Almost 60 Plymouth Brethren congregations have gained charitable status in the year since the Charity Commission agreed to register the Preston Down Trust.
Since the regulator made its decision to register the Devon-based congregation, which is part of the Plymouth Brethren Christian Church, a further 58 Brethren halls have gained charitable status.
Both the commission and the PBCC, which adheres to a doctrine of separation (it defines this on its website as "a commitment to eat and drink only with those with whom we would celebrate the Lord's Supper"), saw the PDT decision as a test case that could pave the way for other congregations to register as charities.
The PDT first applied for charitable status in February 2009, but was rejected by the commission in June 2012.
The trust appealed to the charity tribunal and, after several stays in the proceedings to try to avoid a costly hearing, the commission announced on 9 January 2014 that it had accepted the trust’s application after it agreed to change its governing documents.
In announcing the decision, the commission said that the trust had "demonstrated a willingness to make amends" for harsh disciplinary practices and that it must ensure meeting halls display prominent details about how non-members could attend services.
Since then, a further 58 meeting halls, all with identical charitable objects, have been put on to the register.
A spokeswoman for the commission said that because each congregation was a separate charity, each application was taken on its own merits, but with reference to the PDT decision. "Plymouth Brethren Christian Church applications for charity registration are subject to the same requirements as any other – the registration resources available from our website set those out," she said. "Our assessment is as thorough as for any other application, and the factors set out in the decision on the Preston Down Trust inform the registration decision."
A spokesman for the PBCC said the church was satisfied that the applications were being assessed with no undue difficulty or scrutiny. He said: "One might have wished for a smoother process in some cases, but the church respects the need for the commission to make due enquiry of every trust." He said that further applications were being prepared – there are nearly 100 PBCC meeting halls in the UK.
The commission spokeswoman said the regulator hoped to hold a meeting with the trustees of the PDT in January, but gave no further details as to the reasons for the meeting. "We cannot comment further at this stage, but will be publishing the results of our findings in early 2015," she said.
The commission said in January 2014 that it would carry out a review to establish whether the PDT was complying with its new trust deed.
The PBCC spokesman said last month: "The trustees of the Preston Down Trust have not yet been informed of the meeting or its agenda, nor have they been presented with any ‘findings’ or consulted in the process the commission is undertaking, so are unable to comment."
When the PBT was registerd as a charity, it agreed to amend its governing documents to say: "No action should be taken in any way to treat vindictively, maliciously or unfairly persons whether within or outside the community, including those who were within the community and who are leaving or have left the community.

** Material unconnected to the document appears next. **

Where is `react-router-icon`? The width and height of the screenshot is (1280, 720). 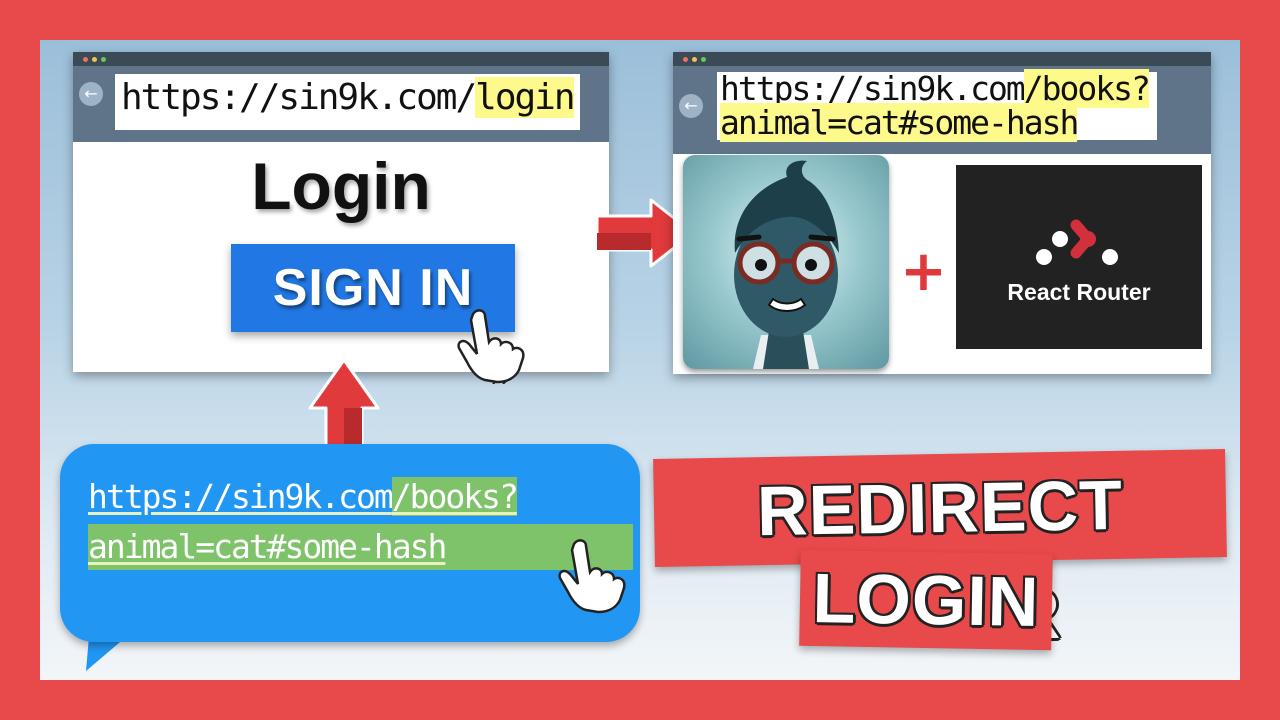 react-router-icon is located at coordinates (1077, 242).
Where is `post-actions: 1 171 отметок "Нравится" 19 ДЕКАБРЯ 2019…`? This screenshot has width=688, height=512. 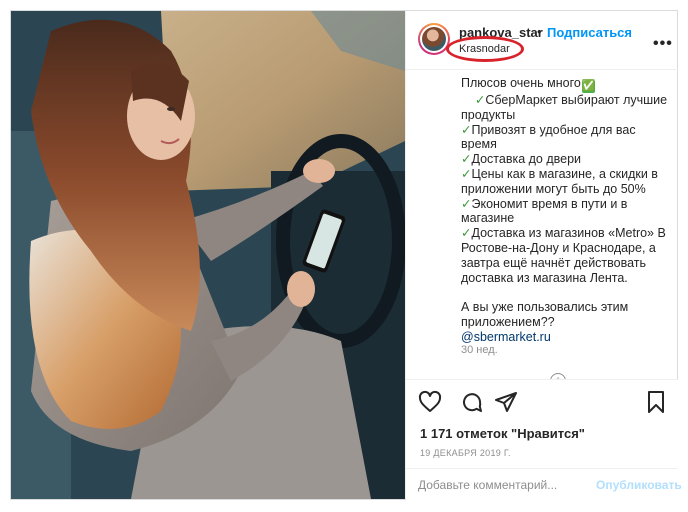 post-actions: 1 171 отметок "Нравится" 19 ДЕКАБРЯ 2019… is located at coordinates (544, 440).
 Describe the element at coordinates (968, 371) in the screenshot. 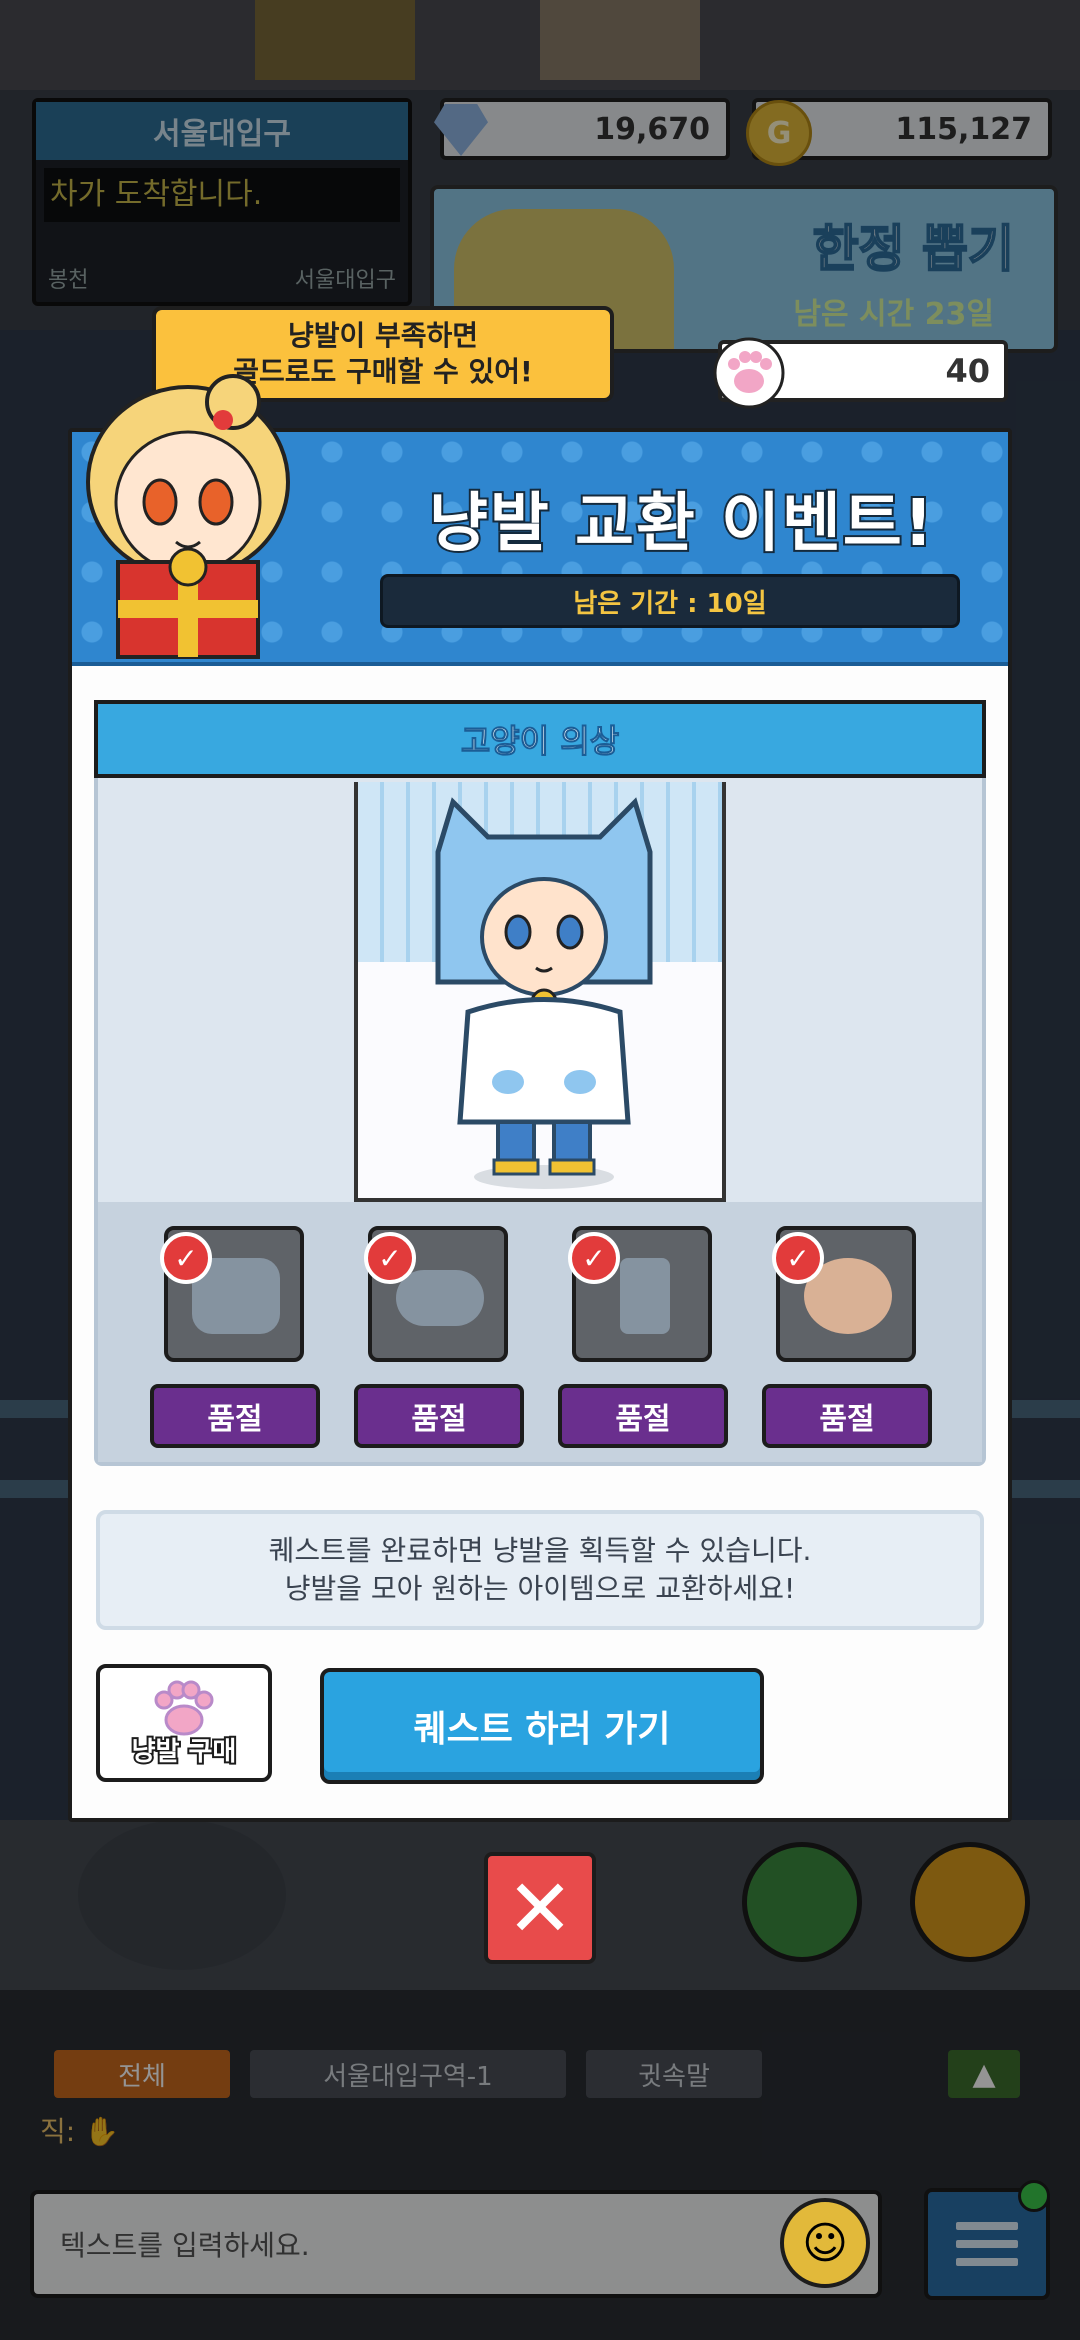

"Every care should be taken to provide for and support the welfare and education of children and young persons within the community. Where persons seek to leave the community, reasonable assistance should be afforded to them in terms of support and/or financial assistance relating to employment or other matters, where they have been dependent on the community for that support."
The amended documents also say that "reasonable steps" should be taken to allow the continuation of family relationships where a family member has left the community, including providing access to family members, in particular children.